Your instructions:
Which lines of the records below contain the string "coordinates"? Pick out each of those lines and copy it in full.

Given records:
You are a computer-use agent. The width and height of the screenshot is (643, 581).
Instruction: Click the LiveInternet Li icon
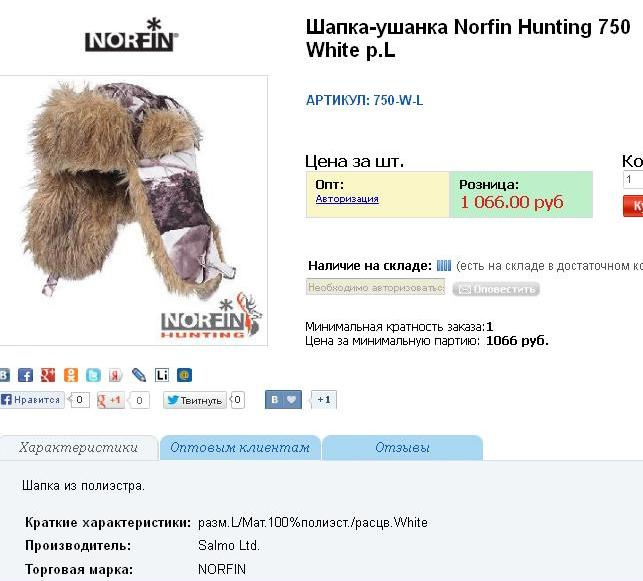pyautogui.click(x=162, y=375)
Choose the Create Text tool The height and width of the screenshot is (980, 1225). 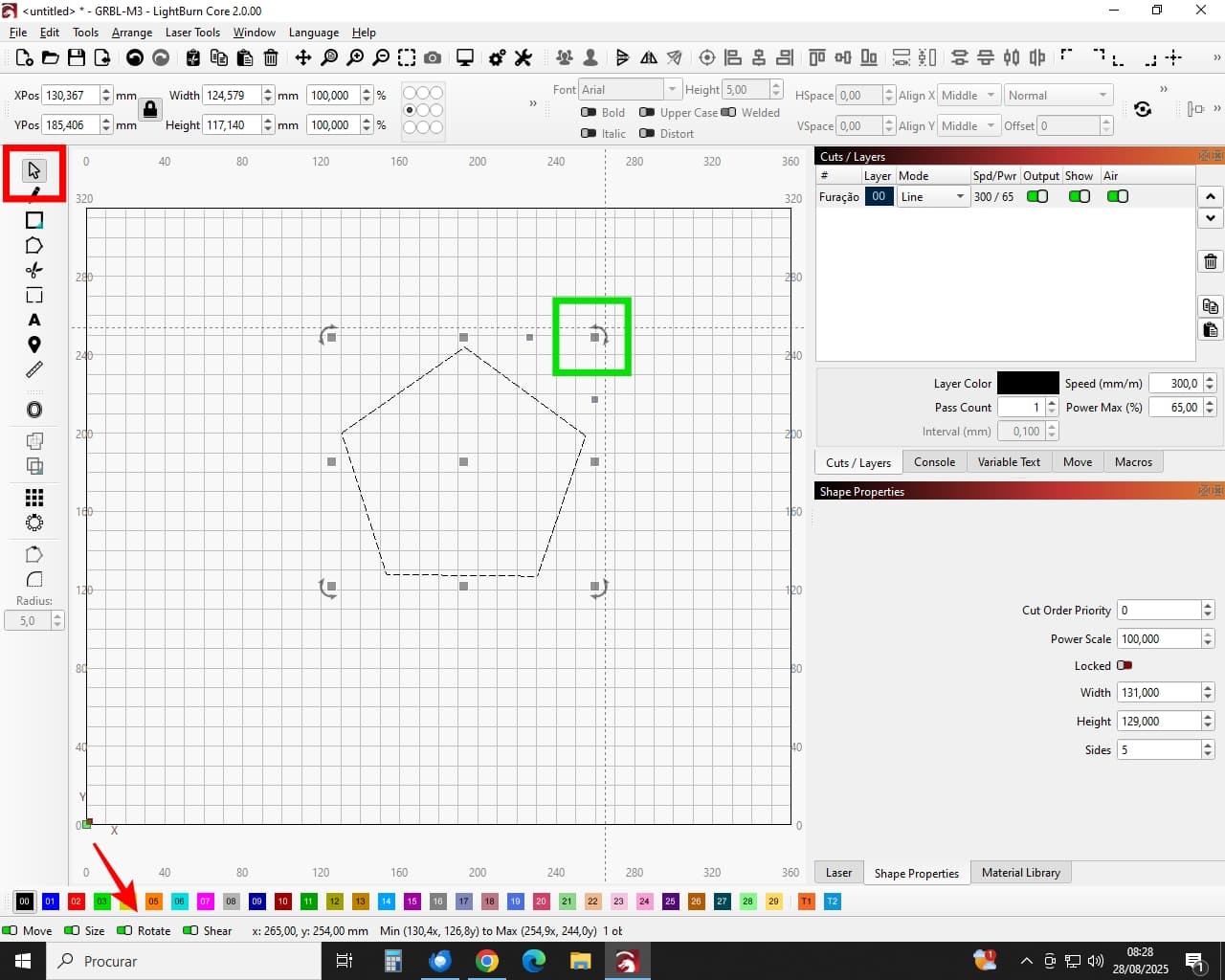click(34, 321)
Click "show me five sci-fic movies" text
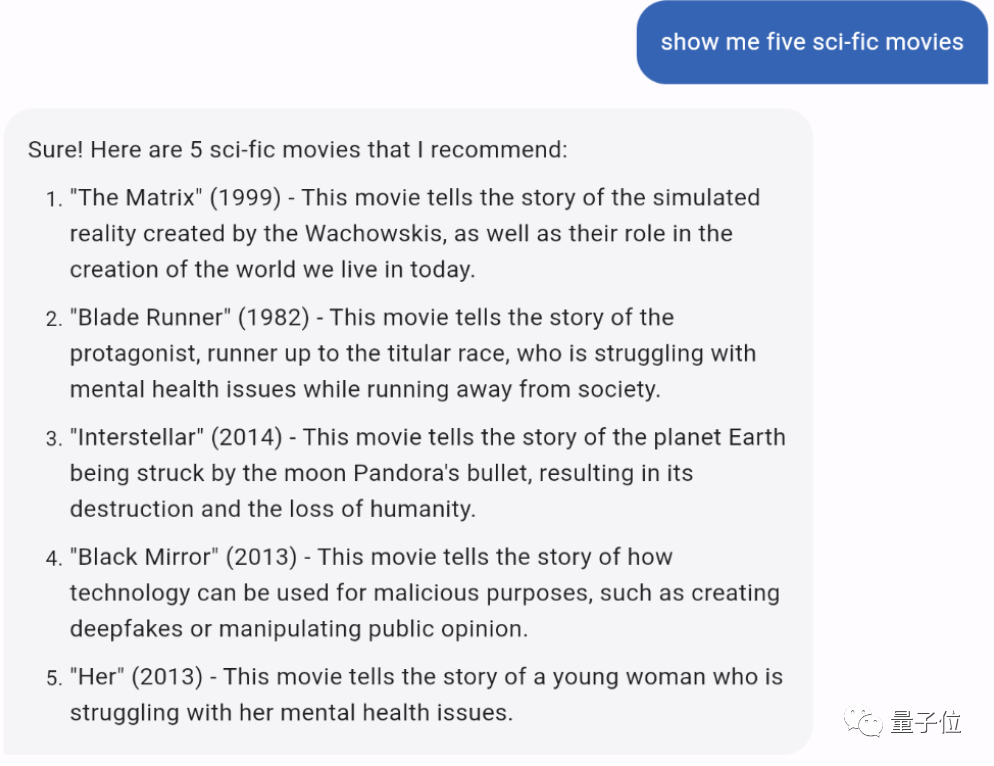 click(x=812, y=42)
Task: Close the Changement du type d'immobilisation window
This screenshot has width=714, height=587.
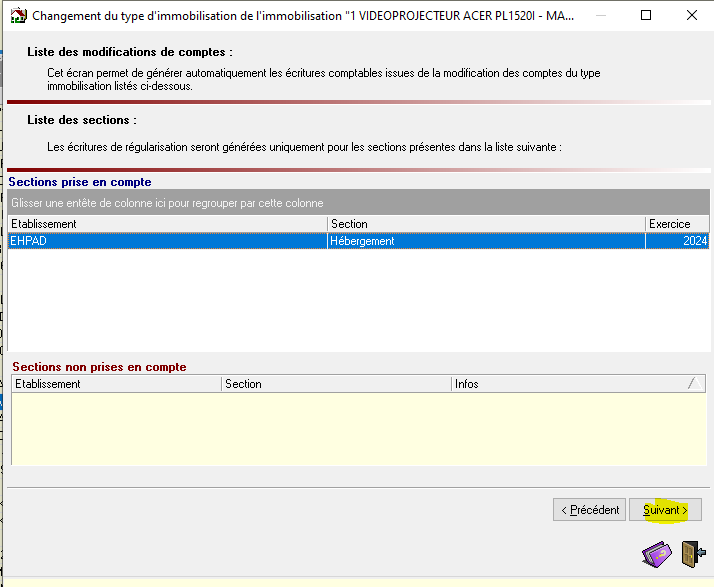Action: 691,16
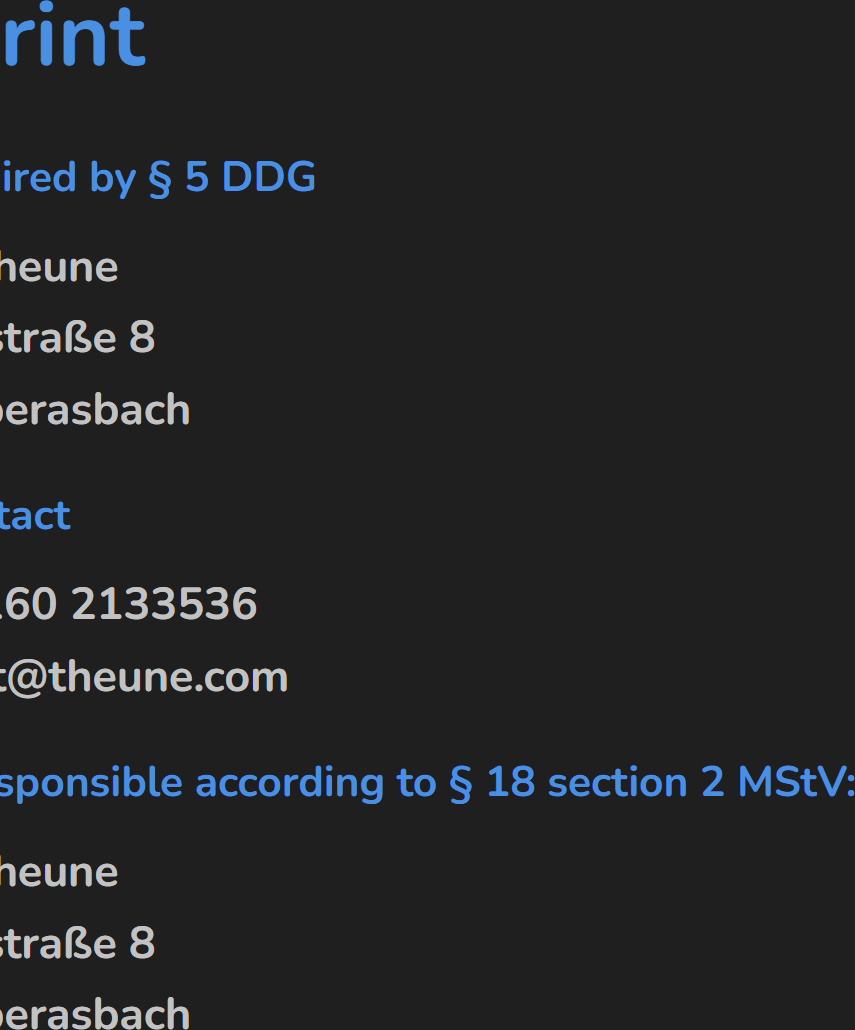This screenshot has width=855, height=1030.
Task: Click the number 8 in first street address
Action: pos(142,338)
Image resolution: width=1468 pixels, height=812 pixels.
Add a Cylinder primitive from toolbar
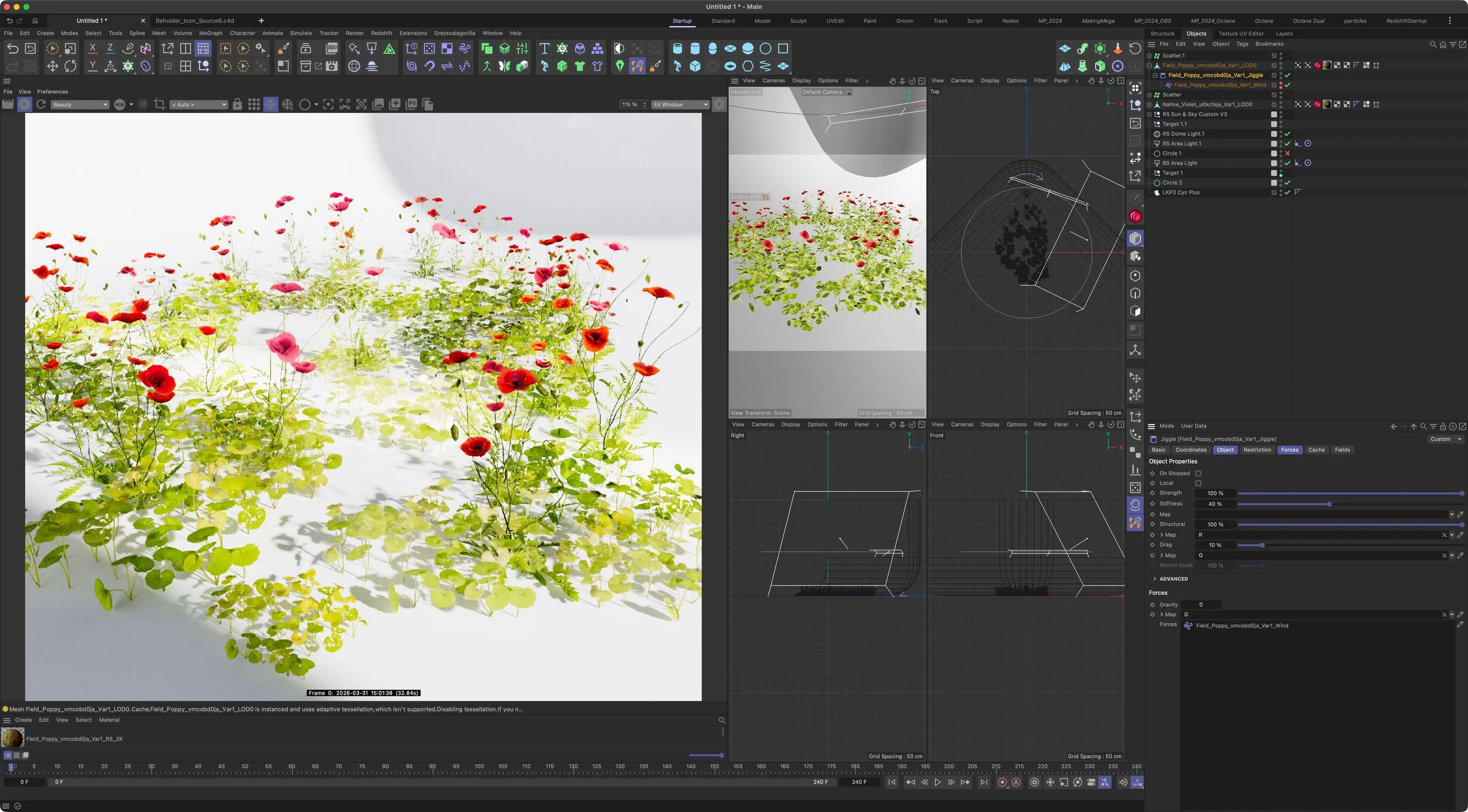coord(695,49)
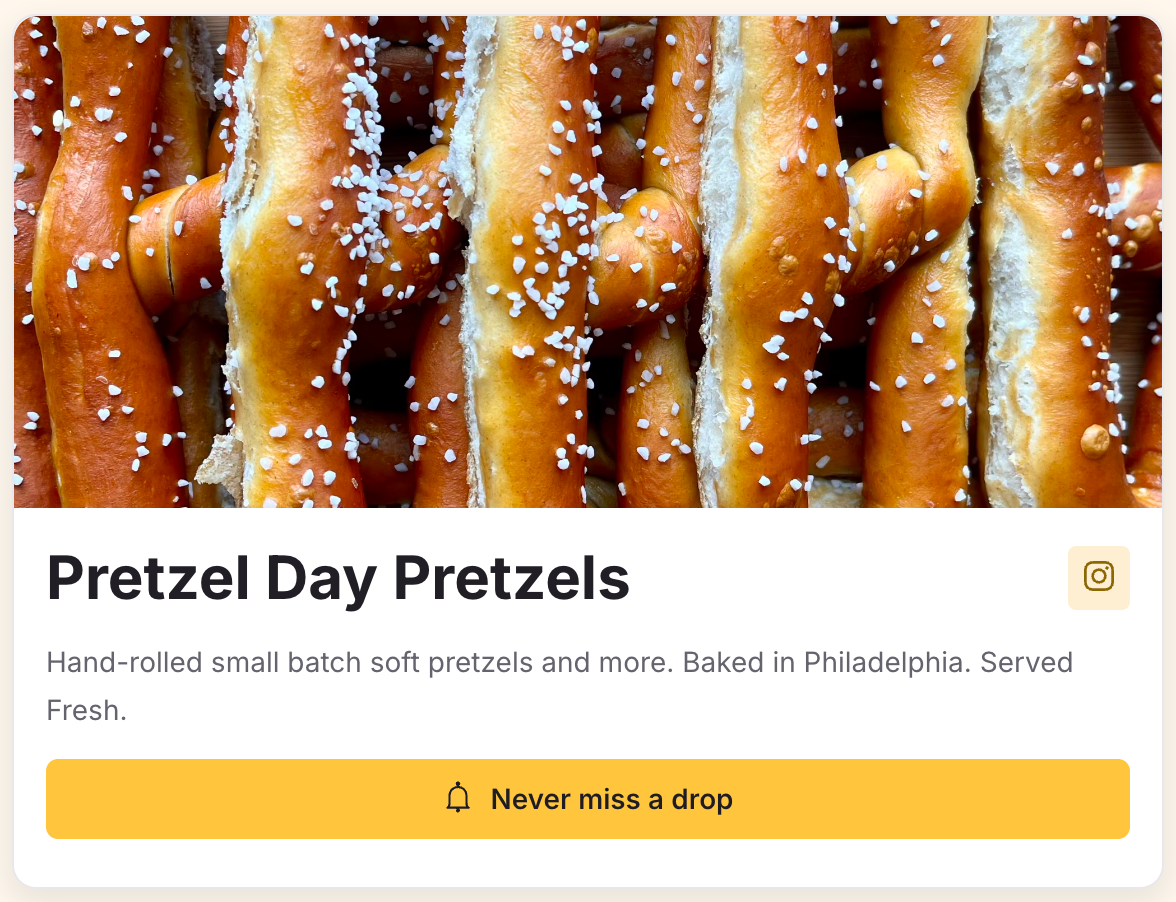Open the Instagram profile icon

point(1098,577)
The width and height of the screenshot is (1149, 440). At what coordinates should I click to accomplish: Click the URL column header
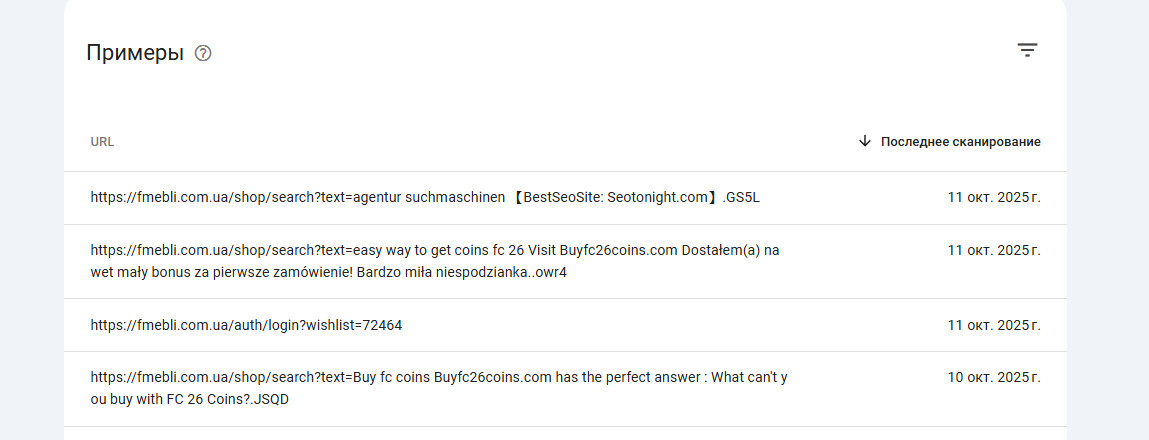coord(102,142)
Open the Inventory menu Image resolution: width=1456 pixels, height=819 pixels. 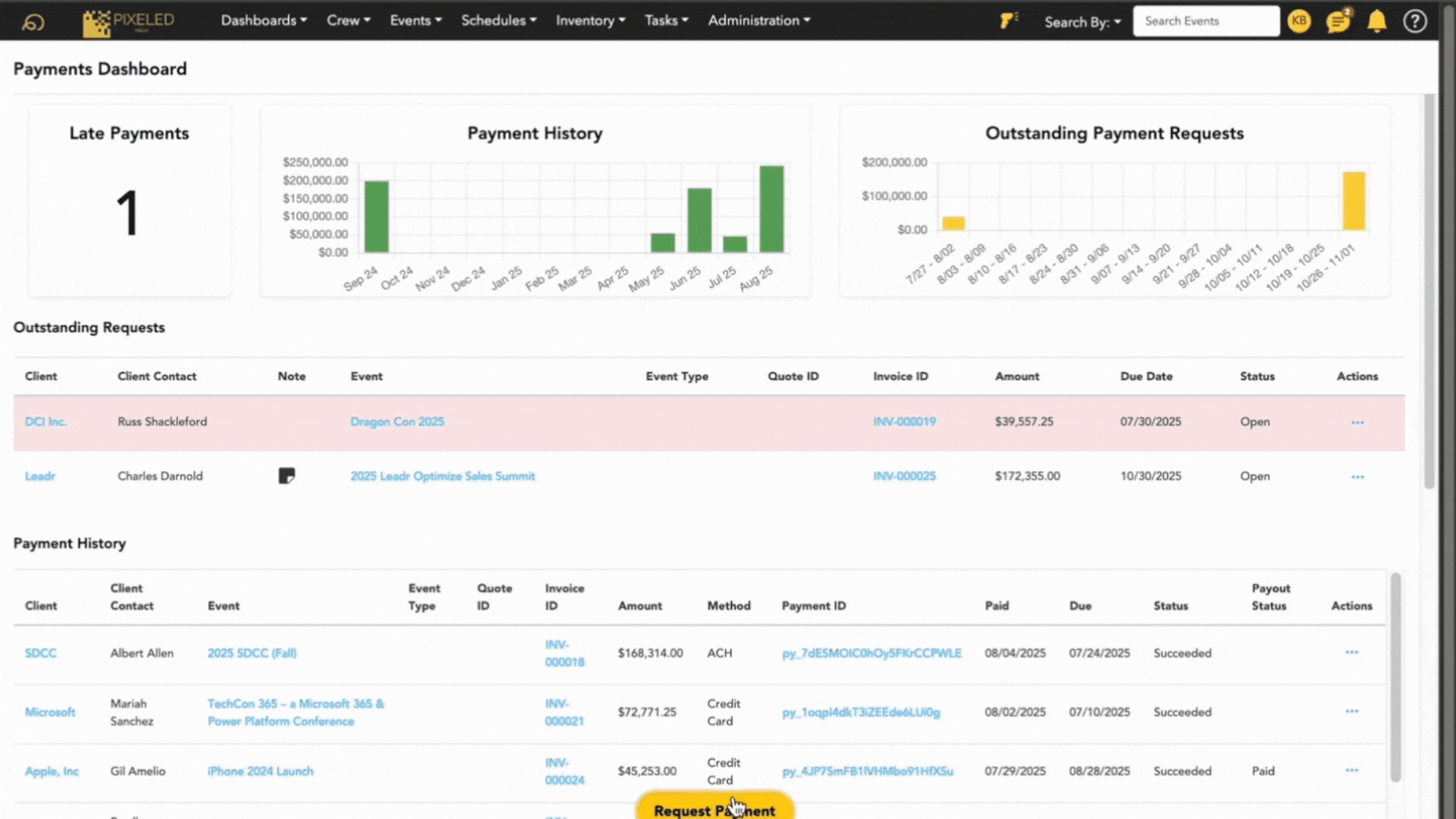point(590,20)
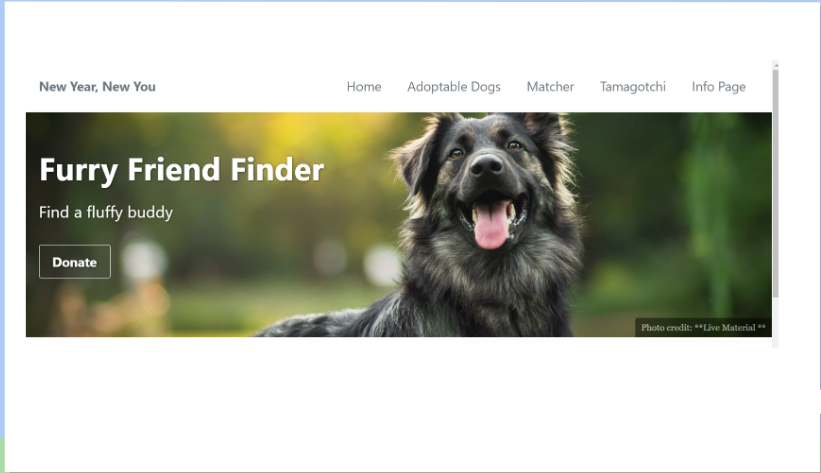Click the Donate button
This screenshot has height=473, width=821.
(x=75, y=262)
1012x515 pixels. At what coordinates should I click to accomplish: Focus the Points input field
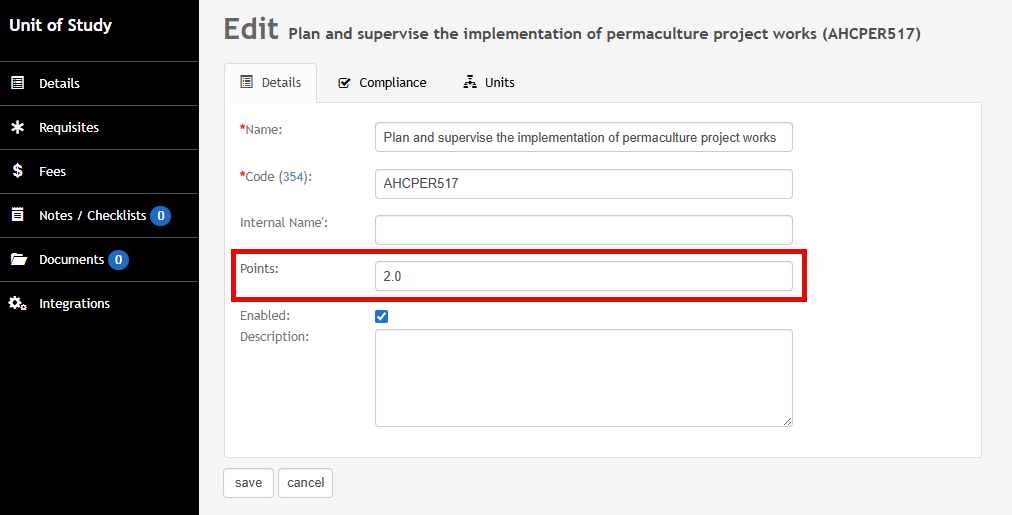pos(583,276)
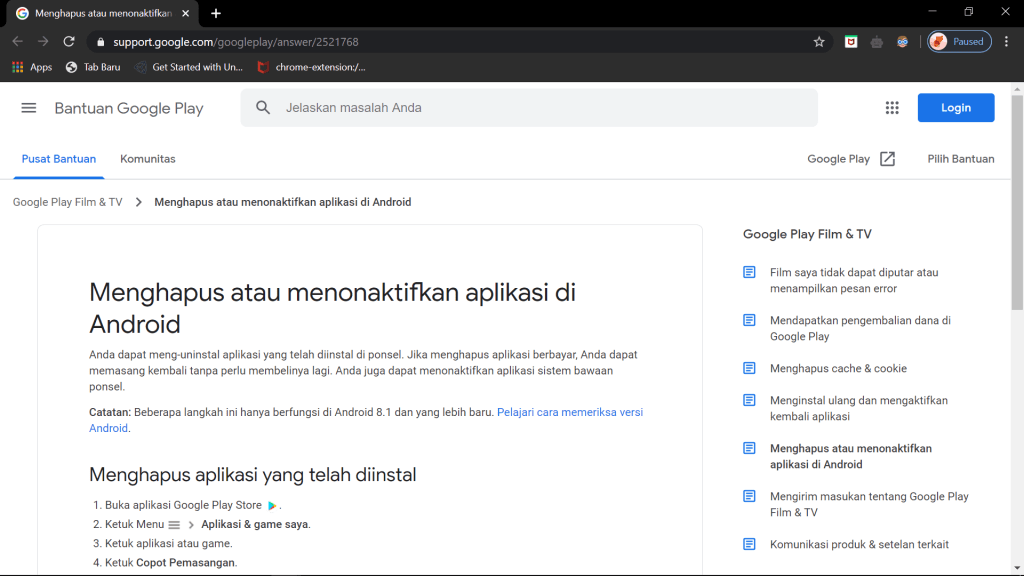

Answer in full:
The width and height of the screenshot is (1149, 440). At what coordinates should I click to accomplish: Click the URL column header
1012x515 pixels. At what coordinates should I click to accomplish: Focus the Points input field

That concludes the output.